細かなガラス片はお掃除ロボットであるルンバによってあらかた吸い取られたが、吸い残したガラス粉は人間である私の手によってきれいにするよりなかった。コロコロを転がし、テープを剥がし、コロコロを転がし、テープを剥がしというのを都合三回繰り返し、ようやく鏡の破片はきれいさっぱり片付いた。
ルンバは今も元気に稼働してくれている。
その後、バックスに行って文章を書いたり、えんしろのカクヨム小説を読んだり、源氏物語を読んだりした。
えんしろのカクヨム小説は昨日発見し短編集のほうを今日読み終えた。円城塔に憧れて、こんなふうに書けたらなと夢想するようなショートショートぐらいの分量の小説が円城塔本人によって書かれてあって、血は争えないなと思った。まあ親戚とかではなく本人なんだけど。漱石が芥川の『鼻』を激賞したときの「こういうものを2,30並べてみなさい。世の中に比類のない作家になれます」というコメントを思い出した。師匠やってないどころかいち読者なんだけど。
えんしろのカクヨムでのショートショートはわかりやすく面白いと思う。今日、Xを見ていると(一年前のこの頃から想像もできないことだがtwitterは名称をXに変更した)、円城塔が円城塔賞を開設したと発表していた。1万字以内という制限があったので自分は応募できないが、レギュレーションが変わったら是非出してみたい。(レギュレーションが合わないことにすこしホッとした)
源氏物語は「花宴」の回。
冠に挿すよう桜を渡し、ぜひとも舞を、と幾度も頼むので、断ることができずに光君は立ち上がり、静かに袖を翻すところをひとさし、申し訳程度に舞ってみせる。それだけでも、だれも真似できないほどすばらしく見える。左大臣は日頃の不満も忘れて涙を流す。
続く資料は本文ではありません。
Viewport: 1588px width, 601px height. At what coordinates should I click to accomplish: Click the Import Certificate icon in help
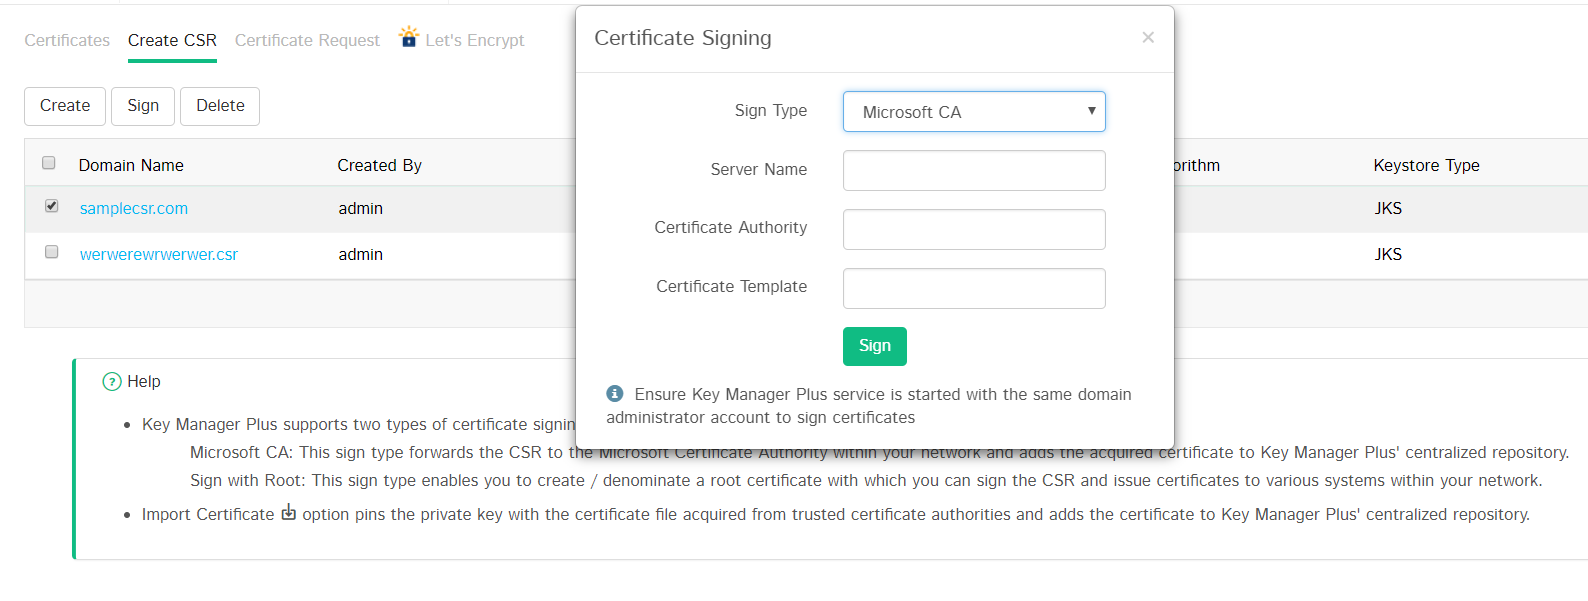[289, 513]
舞い手の光源氏はまあさすがという場面なんだけど、なにげに左大臣の感受性が際立ってすごい。いつも誰かが袖を濡らしているから泣く事自体はそんなに珍しくないけど、日頃不満があるにもかかわらずちょっとの舞を見て涙を流すのは目立ってすごい。
日頃のストレスで不安定になっていただけかもしれないが。そのストレスのもとは源氏なんだろうから穿った見方をすればまあマッチポンプだ。